Set within the flamingo-dotted protected natural area of Parque Natural da Ria Formosa in Portugal’s Algarve, this transformed 19th-century farmhouse sits just a short walk away from dune-lined beaches, oyster farms and only-reachable-by-boat-or-swimming islands of the lagoon landscape. Dutch couple Martijn Kleijwegt and Monique Snoeijen purchased the low-slung farmhouse property in 2021 but the estate has only just made it to the finish line, opening this year as a collection of five stylish whitewashed cottages to rent. Each features two or three bedrooms, a dining area and a kitchen. Father-and-daughter designers Frederico and Marta Valsassina have added nods to local traditions throughout, from red-painted window frames to Santa Catarina tiled floors, with original bread ovens left intact.
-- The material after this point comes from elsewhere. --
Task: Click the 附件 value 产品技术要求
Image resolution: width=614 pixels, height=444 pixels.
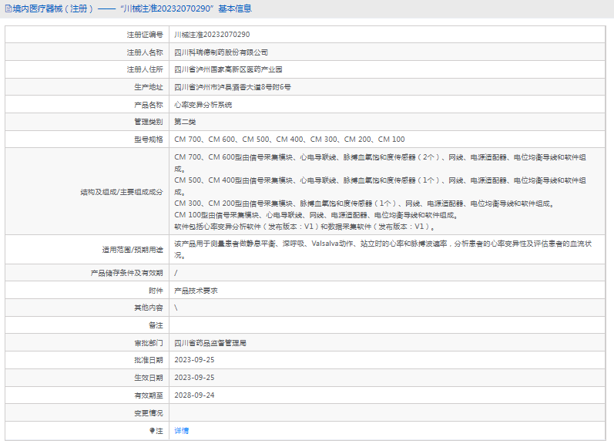Action: pyautogui.click(x=196, y=291)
There’s no on-site restaurant but renowned chefs visit for short stays (such as Amsterdam-based Ben van Geelen) and a private chef can be arranged. Alternatively, you can shop for local produce in the nearby town of Tavira and whip up a feast of your own liking. Reachable by a 25-minute ride on one of the estate’s electric bikes, the ancient town is all scenic cafés, stretching bell towers and farmers’ markets stocked with the season’s bounty, from the seductive scarlet orbs of pomegranates and sweet, soft persimmons to the ever-abundant seafood offering of the Atlantic coastline, the latter lending itself to a classic cataplana stew. Also nearby are the Algarve’s wandering dunes and pine forests – perfect for a picnic lunch.

quintapinheiro.com

Rosso in Bavaria, Germany | Credits: Ulrike Meutzner, Bartek Kolaczkowski and 8am Aesthetics

Rosso, Bavaria, Germany

For a do-it-yourself food-focused escape, head to the Allgäu, where the Alps soften into fairy-tale meadows, fruit orchards and cow-dotted pastures. Here, just 30-minutes’ drive from Memmingen airport, a former haybarn has been reborn as Rosso – three rustic-chic self-catering apartments created by Christian Müller and Lisa Rühwald. Inside, sloping floorboards and wonky walls set a storybook tone, complemented by vast copper bathtubs, playful bunk beds and fully kitted-out country kitchens. Step outside to find chickens and ducks strutting through the grass and a wild rose climbing the rust-red facade. A pool in the yard is fed by natural spring water (don’t worry – the local cows are kept well away from it). There’s no restaurant but the on-site self-service farm shop more than makes up for it: shelves brim with local dairy produce and everyday essentials, as well as some top-notch German beer. You’ll want to fire up the grill on the sun terrace and set up camp by the outdoor fireplace for long, lingering autumnal evenings. Feeling chilly? There’s a sauna on site to warm up in, too.

dasrosso.com

Son Blanc Farmhouse in Menorca | Credit Karel Balas

Son Blanc Farmhouse, Menorca, Spain

As summer gently yields to a sepia-tinged autumn, Menorca’s rural rhythms come alive. Nestled between Alaior and Es Migjorn Gran, Son Blanc Farmhouse opened in 2023, breathing new life into a 19th-century stone finca following a thoughtful, seven-year transformation by Benedicta Linares Pearce and Benoît Pellegrini. This low-impact, eco-conscious retreat blends seamlessly into its 320-hectare estate. Crafted from local stone, olive wood and clay, its 14 rooms have vaulted ceilings, private gardens or terraces, plus outdoor tubs that invite lingering under the open sky. At the open-kitchen restaurant, the menu is intentionally plant-centric, with dishes shaped by smoking, pickling and drying, as well as the freshest local produce: ingredients are almost exclusively sourced from the farm itself. Dinner is about community as much as cuisine, with regular social dinners bringing guests together over long, convivial feasts, and artists, chefs, creatives and healers invited to the property to support a programme of activities and experiences throughout the year.